Перед ней стоял Рон, укоризненно глядя на нее бесцветными глазами. Его взгляд не выражал ничего, можно было даже рассмотреть собственное отражение в той воде, что заменяла теперь его зрачки. Но она не хотела. Подавляя в себе надежду увидеть там, под водой хотя бы отблеск родного и любимого синего цвета радужек, она отвернулась – и встретилась взглядом с Гарри. Его добрые зеленые глаза тоже были затоплены водой. Он смотрел то ли на Гермиону, то ли сквозь нее, от чего по коже пробежали мурашки.
- Значит, Малфой? – его голос звучал глухо и безучастно, напоминая стук дождевых капель по карнизу. – Променяла нас на Малфоя?
- Да при чем тут Малфой? – Гермиона хотела бы сорваться и убежать. Куда угодно, лишь бы подальше от них, от этих глупых, беспочвенных обвинений. Но, к превеликому сожалению, она не могла пошевелить ни рукой, ни ногой.
- Променяла нас на Малфоя, - эхом повторил Рон. Гермиона готова была еще сотню, тысячу раз сказать, что ей не нужен Малфой, что она думает о них каждую секунду, свободную от хлопот, связанных со спасением замка. Она говорила бы это бесконечно, если бы в горле не пересохло, если бы рот не ссыхался изнутри, если бы только собственный язык её еще слушался. Она не могла вымолвить ни слова.
- Гермиона, оставайся с нами, - голос Рона звучал почти ласково.
- Оставайся, - вторил ему Гарри.
- Займи свое место. Около меня. Я жду, - никогда еще в голосе Рона не было столько настойчивости.
Гермиона не успела понять, в какой момент их положение изменилось, и она оказалась стоящей перед ними. Она смотрела в лица таких родных, таких добрых мальчишек – Гарри и Рона – и не могла поверить, что этот проклятый дождь такое с ними сделал.
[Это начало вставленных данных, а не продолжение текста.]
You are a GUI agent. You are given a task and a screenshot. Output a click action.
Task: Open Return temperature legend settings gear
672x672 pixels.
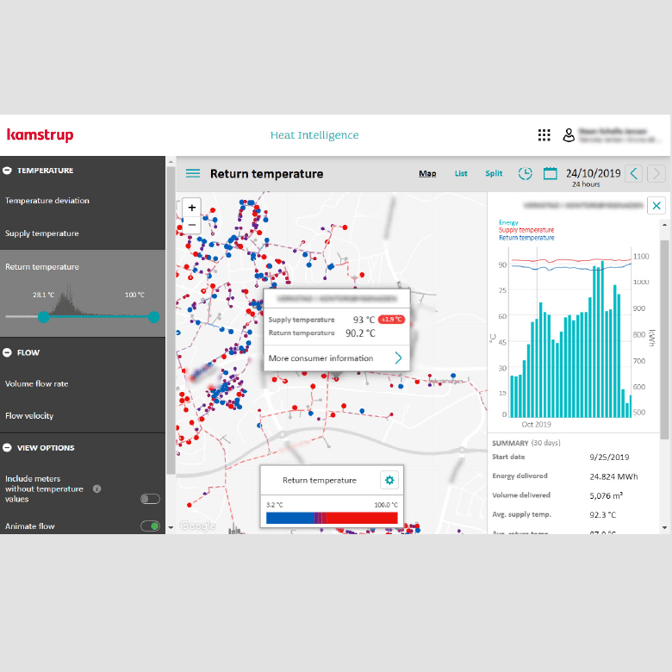(x=389, y=480)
Ноги предательски дрожали, когда Гермиона все же нашла в себе силы сделать крохотный шаг назад, даже не думая, что это движение способно так сильно изменить стоящих перед ней людей. Из-за спин мальчиков вышла Астория, и лица всех троих вытянулись, губы скривились в хищном оскале, а руки, ставшие заметно тоньше, потянулись к ней. Пальцы были скрючены, подобно когтям птиц. Гермиона сделал еще шаг назад, и услышала за спиной тихое покашливание. Она резко обернулась и встретилась взглядом с Эмилией Тайлер.